**What the task requires**
Write out the records in full and without alteration, setting aside their pictures.

**Task inputs**
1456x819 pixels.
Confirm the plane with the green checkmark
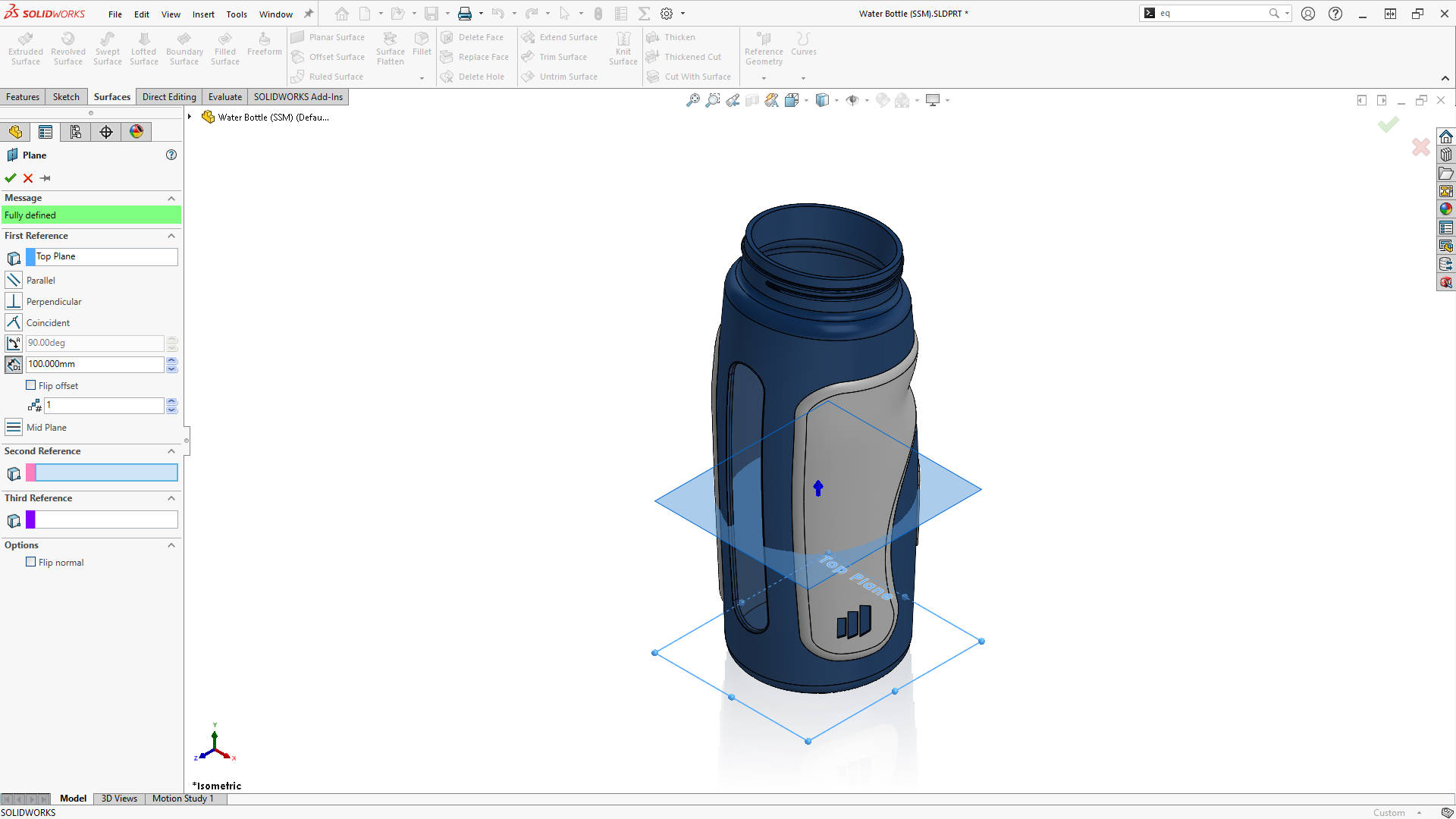click(x=10, y=178)
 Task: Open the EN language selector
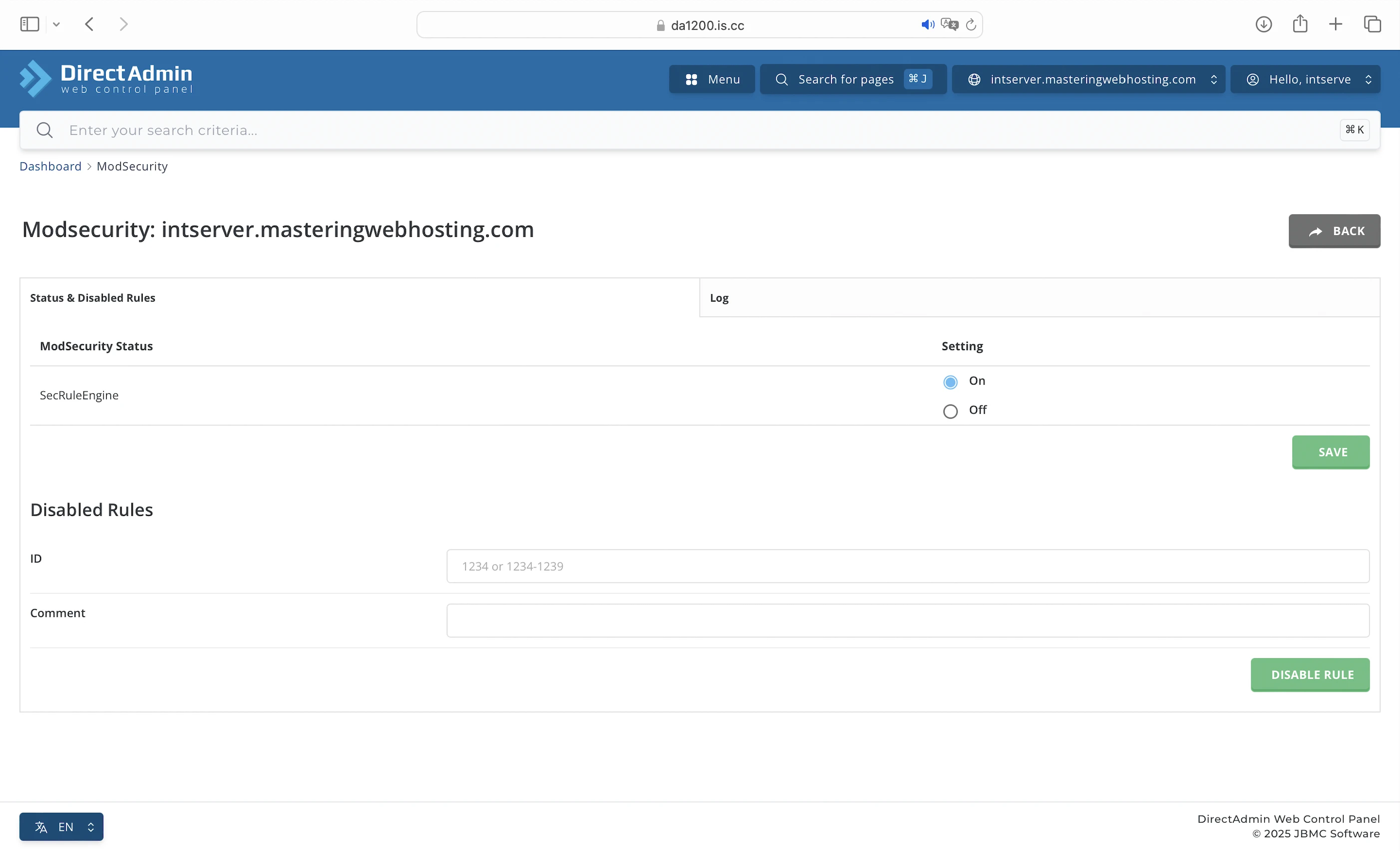[61, 827]
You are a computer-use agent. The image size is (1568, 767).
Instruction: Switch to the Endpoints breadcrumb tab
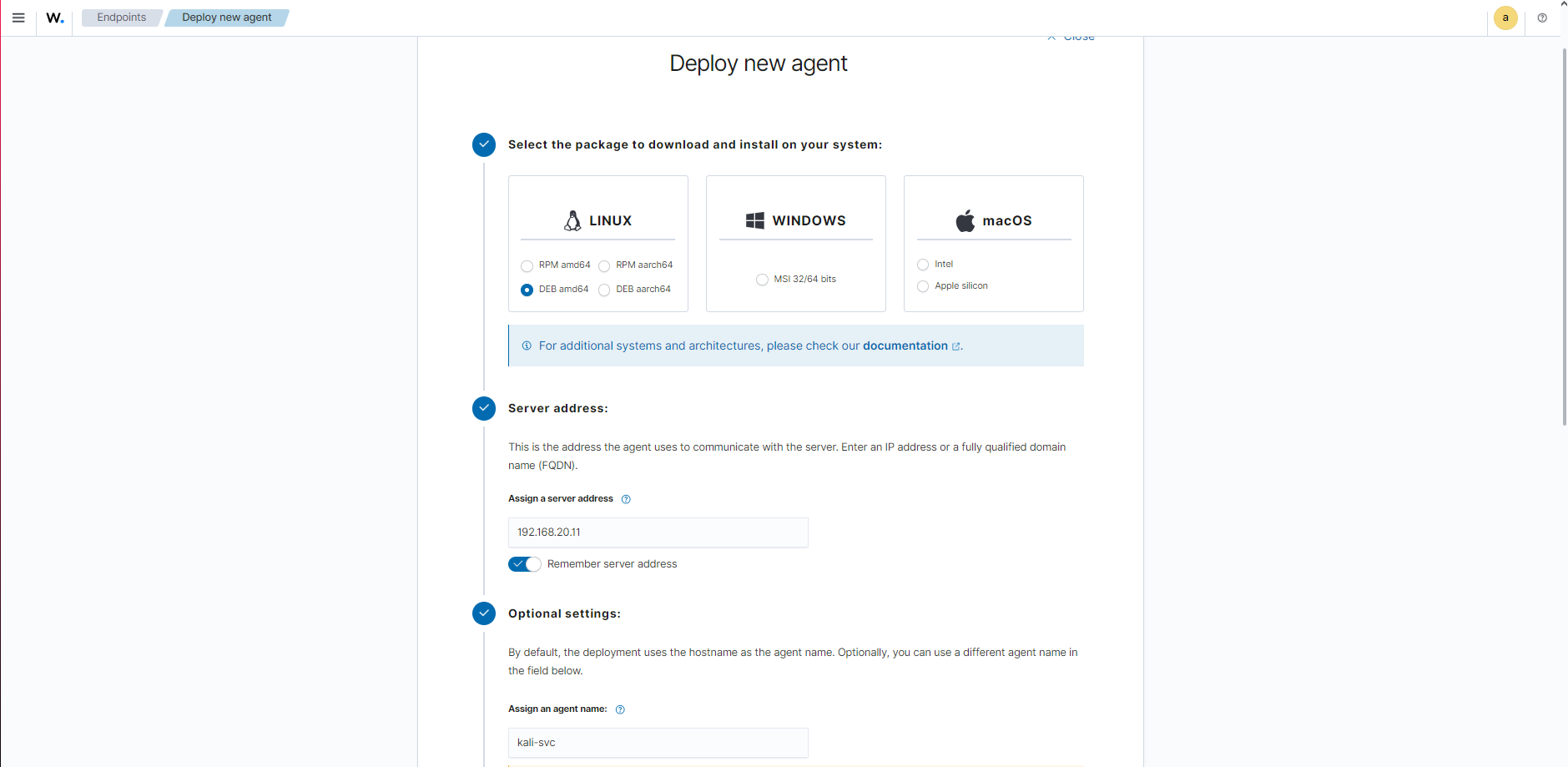coord(122,17)
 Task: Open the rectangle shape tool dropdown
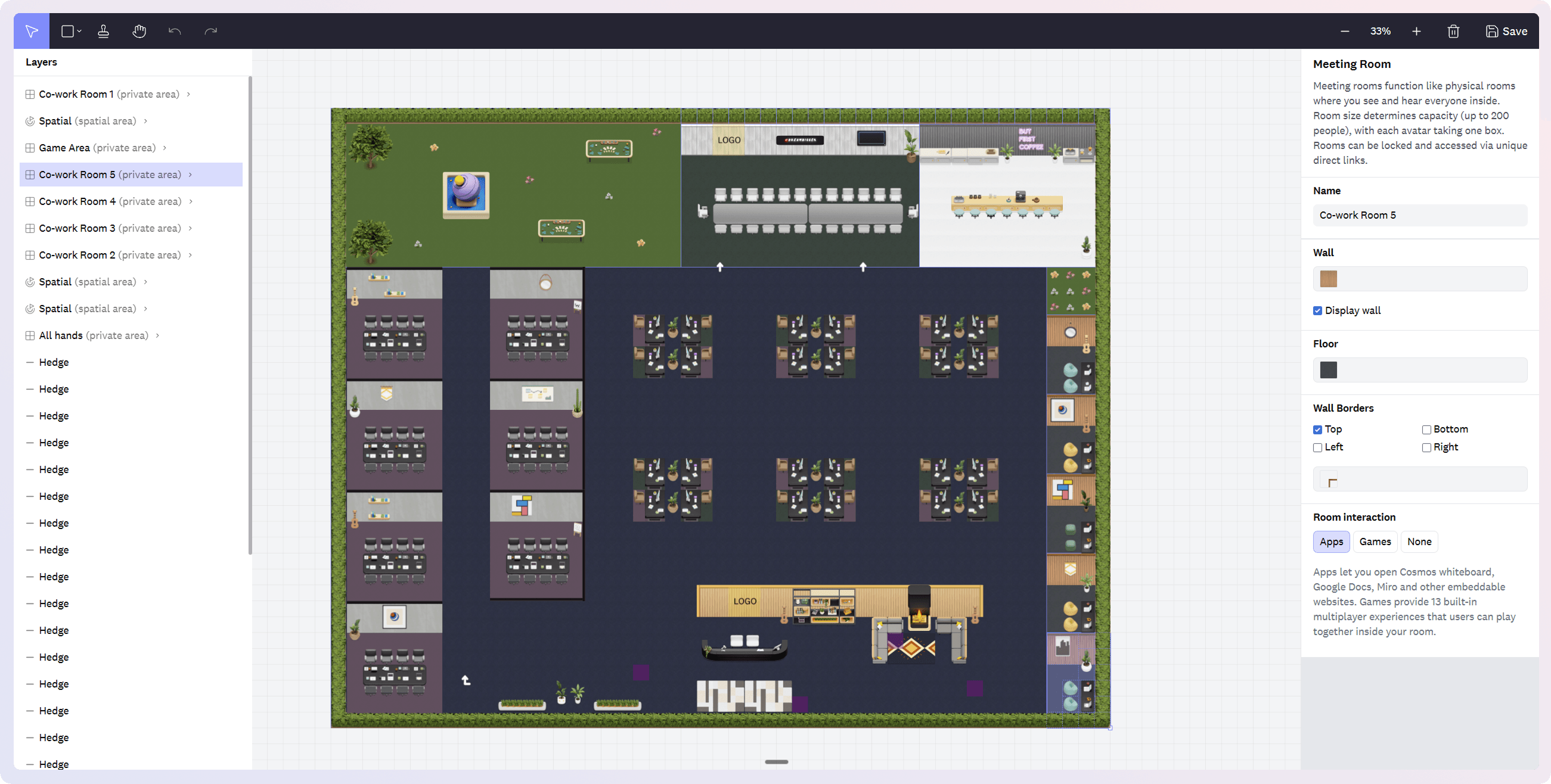79,32
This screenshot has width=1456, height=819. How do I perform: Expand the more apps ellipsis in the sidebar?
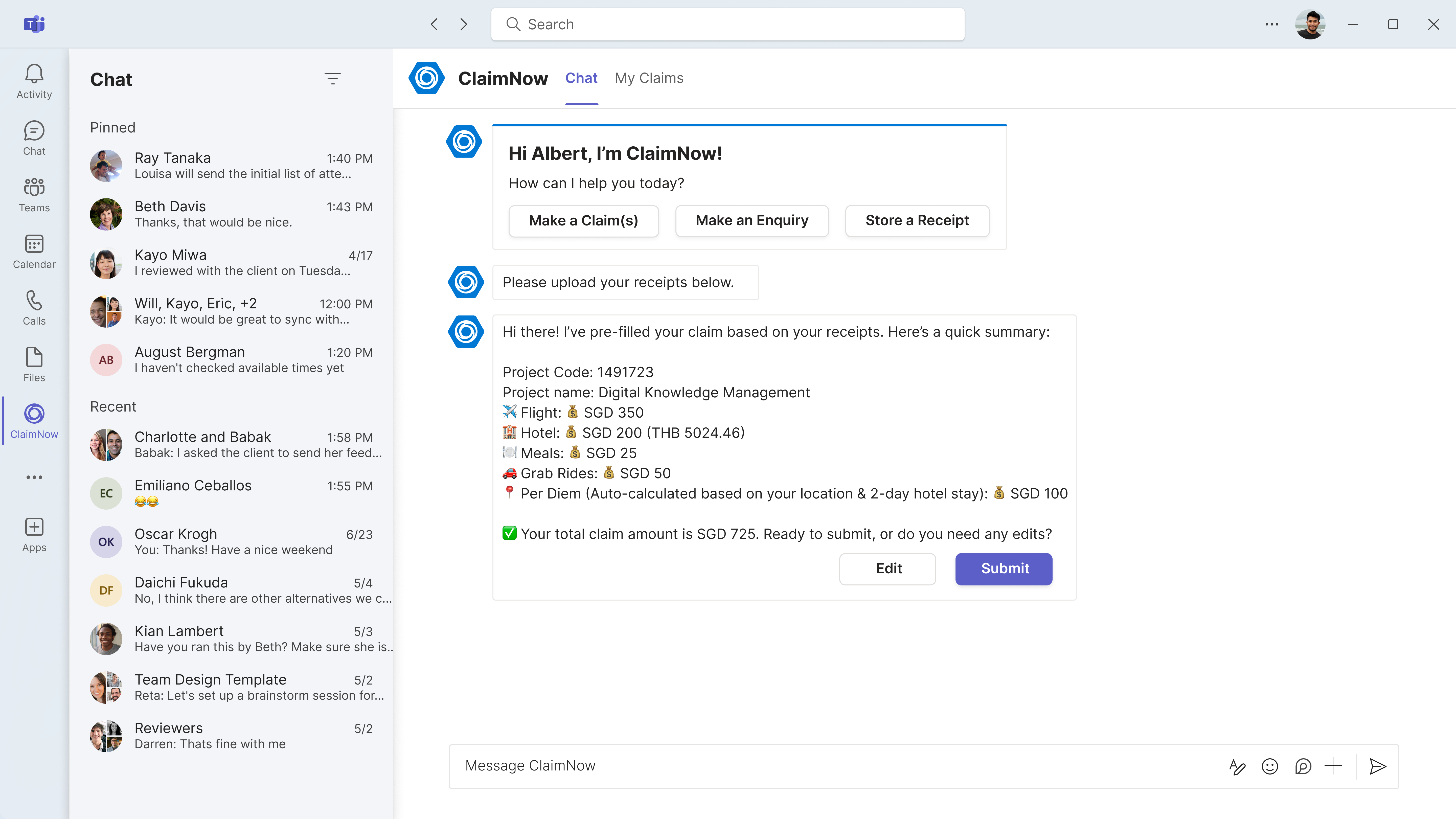tap(34, 477)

**Expected answer**
1456x819 pixels.
Confirm the plane with the green checkmark
click(x=10, y=178)
 Task: Open the EN language selector
[61, 827]
You are a computer-use agent. The image size is (1568, 767).
Instruction: Switch to the Endpoints breadcrumb tab
coord(122,17)
 Task: Open the rectangle shape tool dropdown
79,32
This screenshot has width=1456, height=819. How do I perform: Expand the more apps ellipsis in the sidebar?
tap(34, 477)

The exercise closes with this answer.